The company is now looking to expand its footprint in Central Africa by pursuing several interests in the DRC.

“We have already established ventures with local companies in the country. One of which is the Luanshimba project,” states Bell.

The Luanshimba project is a permis de recherches (exploration permit), held 80% by Red Rock and 20% by a local partner.  The region is located in the Copperbelt in the south of the DRC, 65 km from Lubumbashi and near the Zambian border.

The tenement is situated along a disrupted anticline with highly prospective undifferentiated Roan sediments draping off a nearby basement dome, similar to some other productive copper deposits in the immediate area. 

An initial programme undertaken in 2018 identified two open-ended areas strongly anomalous for copper and cobalt. In February this year, Red Rock announced that it would start with the second phase of exploration.

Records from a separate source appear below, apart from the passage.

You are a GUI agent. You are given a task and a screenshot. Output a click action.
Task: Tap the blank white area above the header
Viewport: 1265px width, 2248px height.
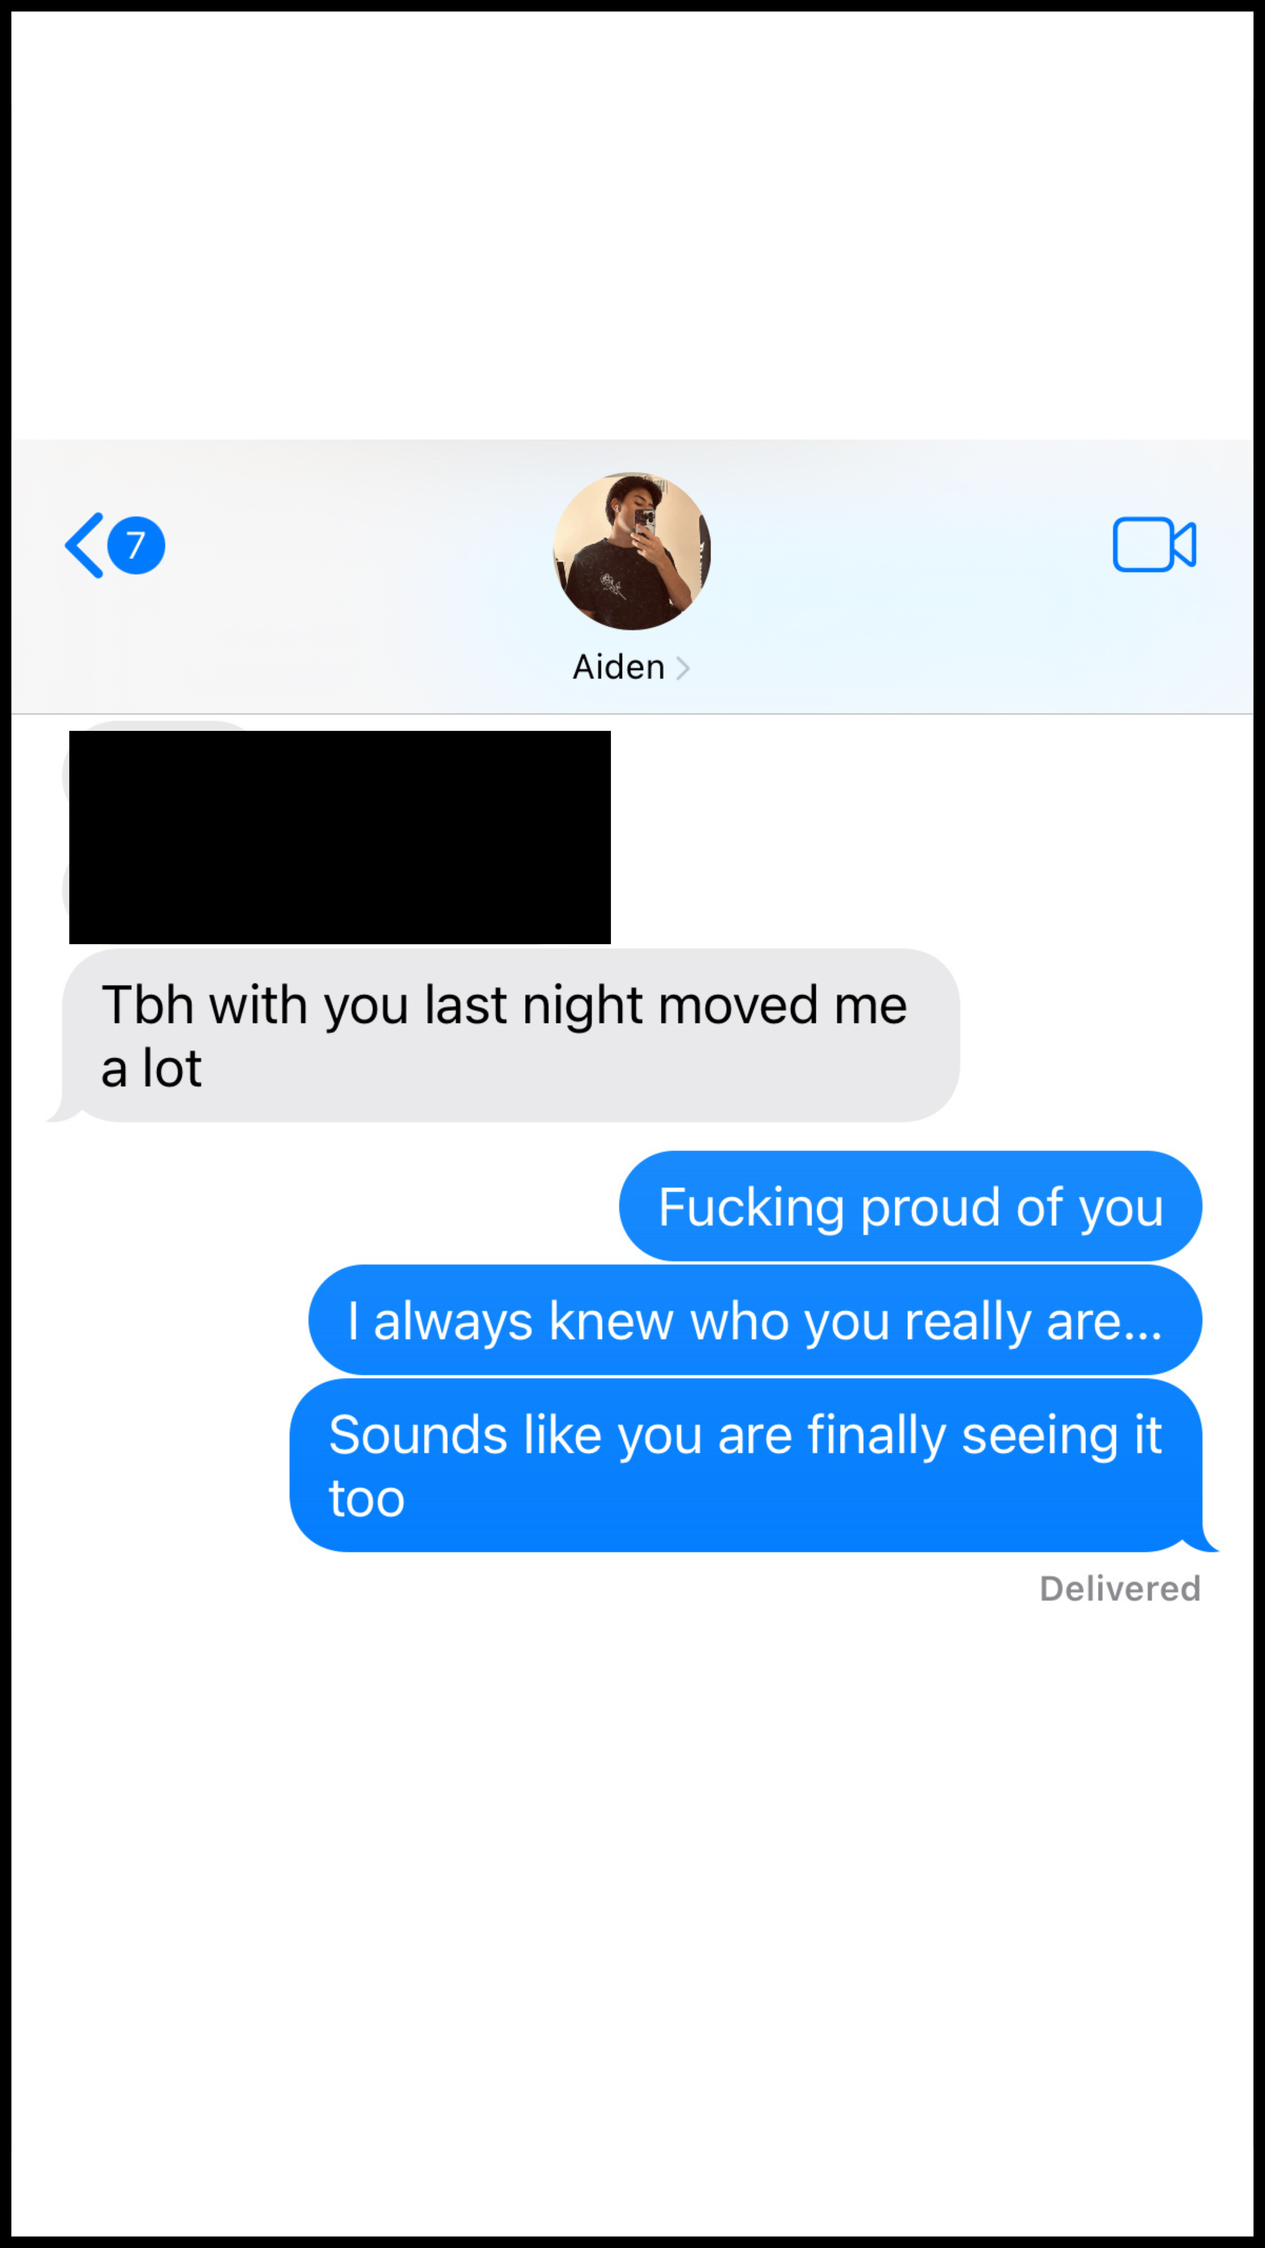(632, 225)
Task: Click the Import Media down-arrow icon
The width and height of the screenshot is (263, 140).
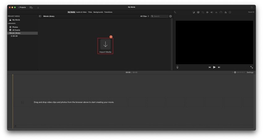Action: click(x=105, y=44)
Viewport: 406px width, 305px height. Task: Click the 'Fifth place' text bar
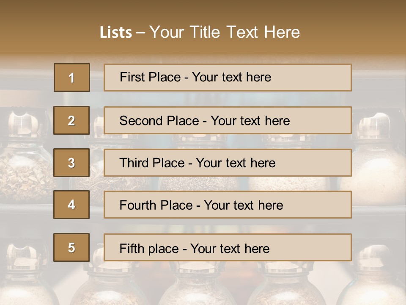tap(228, 247)
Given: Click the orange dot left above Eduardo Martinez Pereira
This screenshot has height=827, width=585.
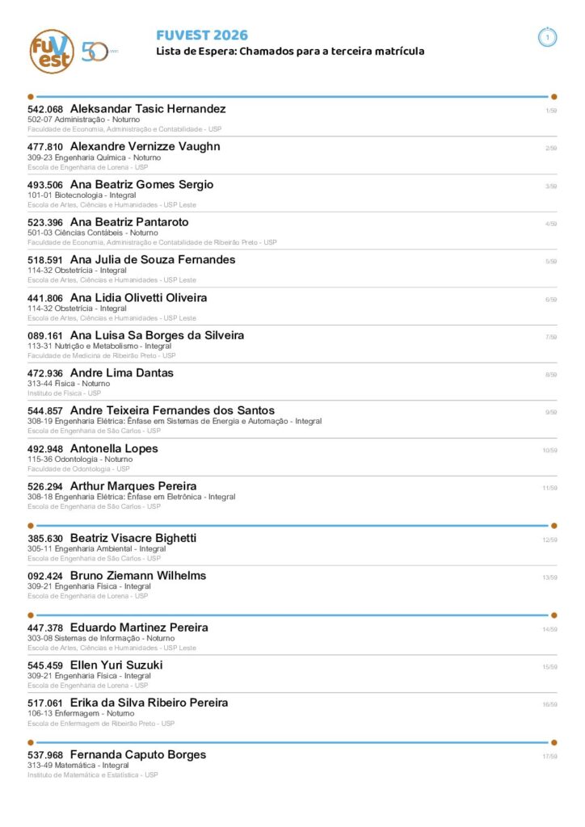Looking at the screenshot, I should 31,615.
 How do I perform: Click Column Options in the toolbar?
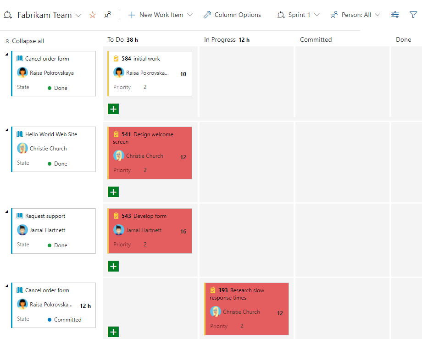[x=237, y=15]
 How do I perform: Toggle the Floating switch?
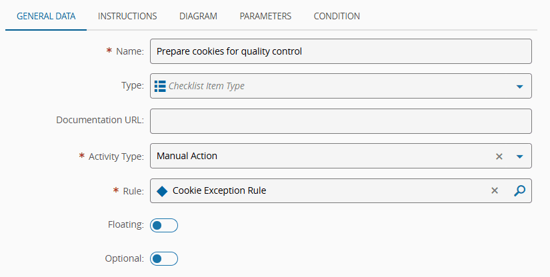pyautogui.click(x=164, y=226)
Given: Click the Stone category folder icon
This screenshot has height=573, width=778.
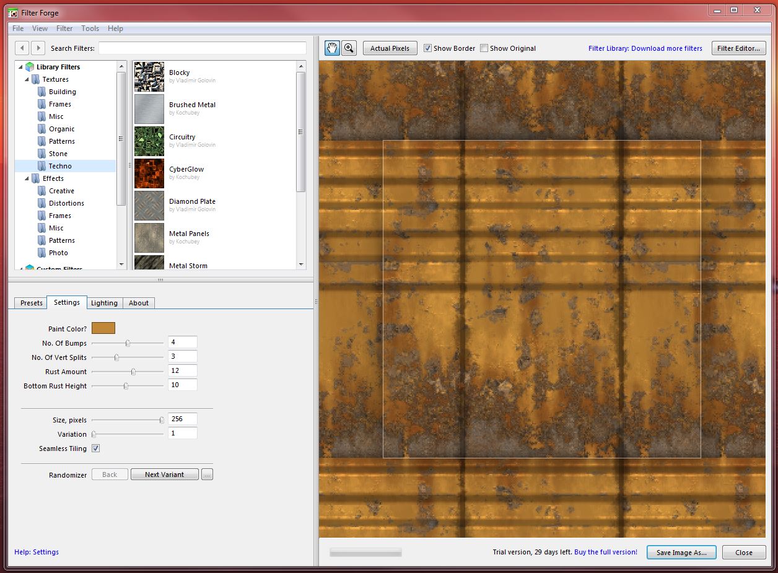Looking at the screenshot, I should (42, 154).
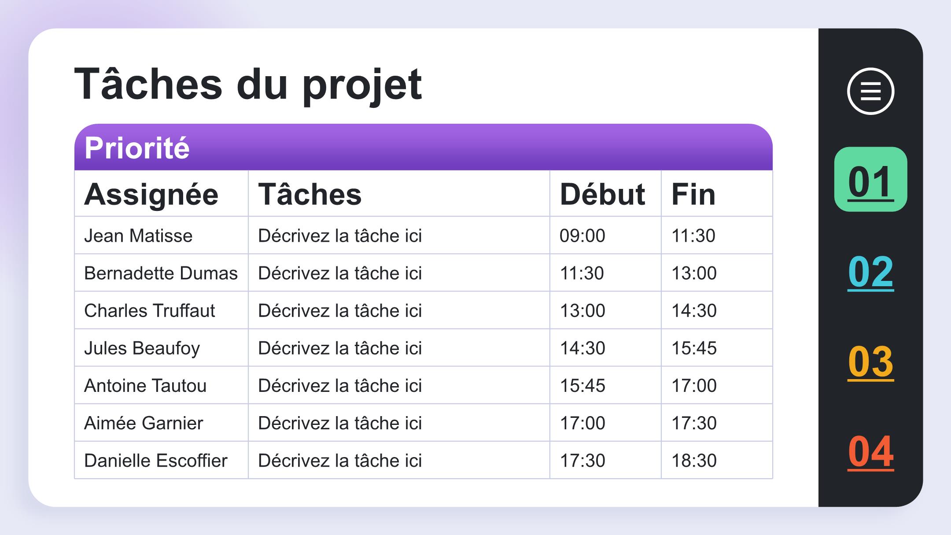Edit Danielle Escoffier's task description
The image size is (951, 535).
click(399, 460)
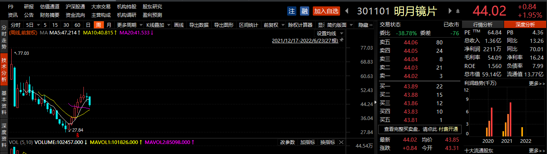Click the blue 融 margin-trading badge

pyautogui.click(x=304, y=11)
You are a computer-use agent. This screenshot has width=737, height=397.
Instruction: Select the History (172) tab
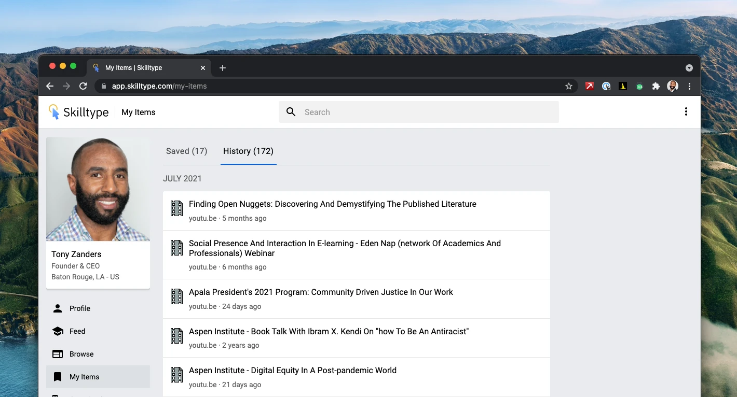click(x=248, y=151)
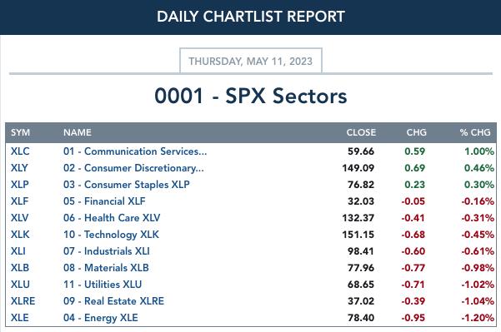Open the XLY symbol link

[x=19, y=168]
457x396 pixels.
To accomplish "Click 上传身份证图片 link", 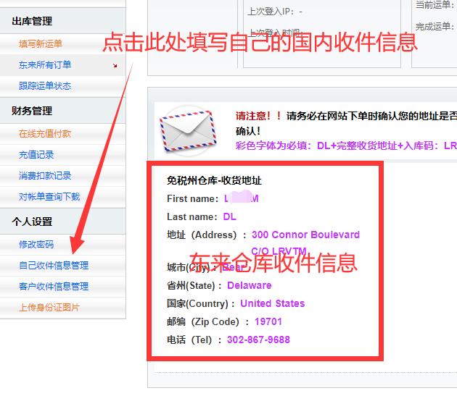I will [49, 308].
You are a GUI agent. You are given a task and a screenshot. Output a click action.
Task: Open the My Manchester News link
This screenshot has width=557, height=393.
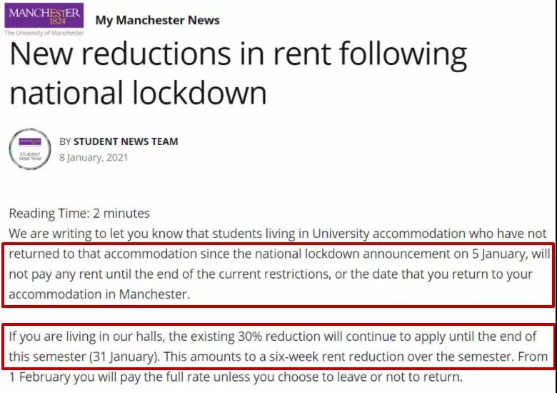point(157,20)
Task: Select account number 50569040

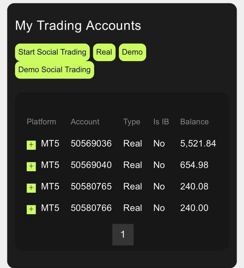Action: (x=91, y=165)
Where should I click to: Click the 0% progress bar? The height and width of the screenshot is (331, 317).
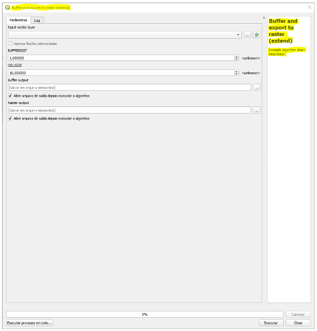pyautogui.click(x=145, y=314)
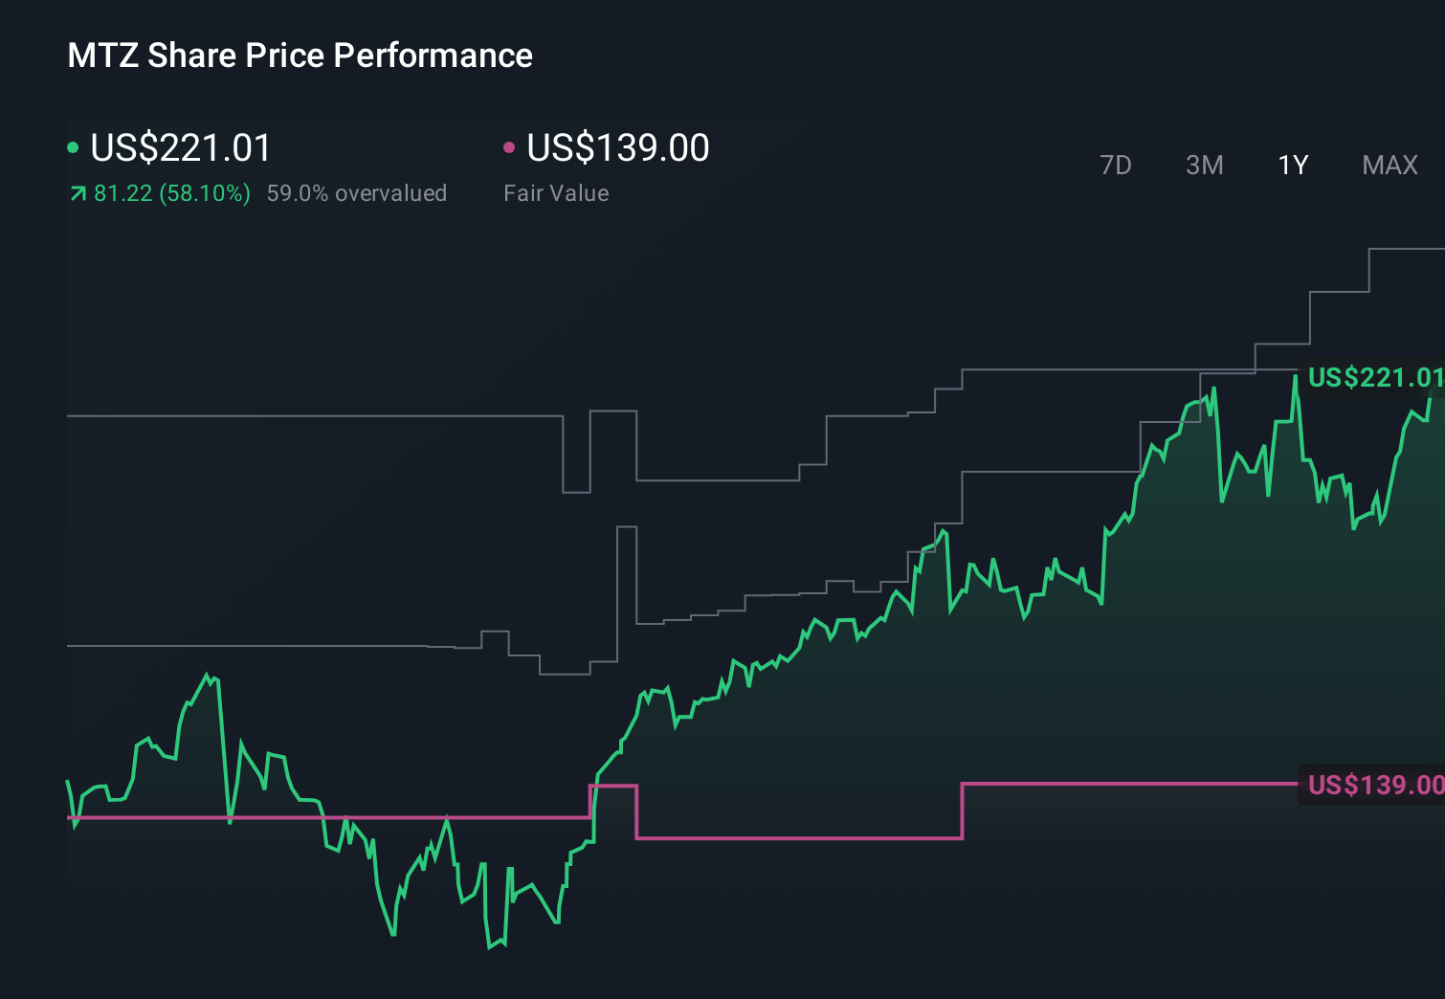Click the MTZ Share Price Performance title
This screenshot has height=999, width=1445.
pyautogui.click(x=300, y=55)
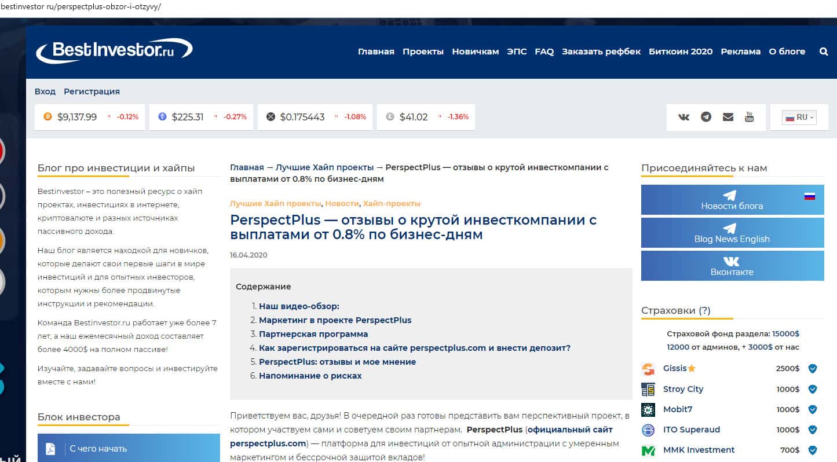837x462 pixels.
Task: Open the Заказать рефбек menu item
Action: coord(601,52)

“We obtained very promising results from our initial exploration in a favourable geological setting, suggesting the presence of underlying copper and cobalt mineralisation,” Bell explains.

“It’s early stages and we need to get a better understanding of what we have so we need to go back and define it more precisely. We need to find out from which geological formations the mineralisation is coming from.

“And so, the second phase will include some geological mapping, pitting and trenching and geophysics in the near future. A controlled and modular programme will enable us to test hypotheses and step up activity quickly if justified.”

So far, Bell explains that the project has been self-funded but as the company progresses to more advanced stages of exploration, it will look to mobilise more money.

“We will do this by either using some of our internal resources or by raising specific funding for the project, either by taking in partners, selling some of our projects or getting funding from the market. We are lucky in having existing income sources that support our basic costs.”

DRC is not that bad

With demand for raw materials at a low, along with the DRC getting a poor investor attractiveness rating by the Fraser Institute, why is Red Rock looking to invest in the country?

Bell explains that advancing Luanshimba will put the company in a good position when the market starts to gain upward momentum again.

“At the moment, everything is in flux but it will recover and it will happen at a rapid rate. When this happens there will be new market leaders and we want to among those companies with good assets and prospects, states Bell.

Meanwhile, he says that the perception that it is difficult to conduct business in the DRC is an incorrect assumption. There are a lot of companies currently operating in the DRC that don’t have an understanding of how procedures work in a Francophone country, particularly when it comes to language capabilities.

“As in any region, once you are on the ground and speak to people, you get an understanding of how things operate in a country which had been cut off from mainstream financial markets for a long time because of political conflict.

“Now there have been a number of years of peace and the progress in the country has been remarkably rapid and the number of new mines that have opened in the country is impressive.

Read more about mining in the DRC

“It is also important that you have the right local partners. Yes, in any partnership, the expectations are different for each party but we need to manage it.  

“Red Rock is in one of the world’s most prospective environments for the minerals we seek, working with skilled and experienced local partners, and approach this new phase of our activity in the DRC with considerable excitement,” he concludes.